> **SUPPLIED PASSAGE**
"A portrait is a picture in which there is just a tiny little something not quite right about the mouth." -- John Singer Sargent

Sunday, August 14, 2016

Robert E. Lee

This 1864-65 painting of Robert E. Lee by  Edward Caledon Bruce hangs in the National Portrait Gallery in Washington, DC.
"Robert E. lee was born into a family prominent in Virginia society and early American politics. A young man with an intense desire to prove himself, he attained the highest rank available to cadets and graduated from West Point in 1829. Initially, Lee opposed both secession and war. But when Virginia voted to secede from the Union, he resigned from the U.S. Army and went to his native state's defense. Placed in command of the Army of Northern Virginia in June 1862, lee gave the Confederacy moments of hope with several early victories. His army was always severely outnumbered, so it was a triumph that he managed to keep it on the field for the duration of the war. By 1864, however, time and resources were working against him, and in May, Ulysses S. Grant became his last and fateful adversary." -- National Portrait Gallery
The Portrait Gallery also includes this c. 1861 lithograph of Robert E. Lee by Charles G. Crehen after at Mathew Brady photograph.

> **PROBLEMS**
- A) Answer these from the Robert E. Lee post:
(i) Who painted the 1864-65 portrait of Lee that hangs in the National Portrait Gallery?
(ii) In what year did Lee graduate from West Point?
(iii) Who made the c. 1861 lithograph of Lee, and whose photograph was it based on?
- B) According to the Robert E. Lee post, why was Lee's keeping his army on the field for the whole war considered a triumph?

> **DATASET CONTENT**

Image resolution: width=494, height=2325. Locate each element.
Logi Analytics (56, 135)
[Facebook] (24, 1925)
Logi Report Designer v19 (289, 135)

> **RESULTS BY TASK**
- A)
(i) Edward Caledon Bruce
(ii) 1829
(iii) Charles G. Crehen, after a Mathew Brady photograph

- B) His army was always severely outnumbered, so keeping it on the field for the duration of the war counted as a triumph.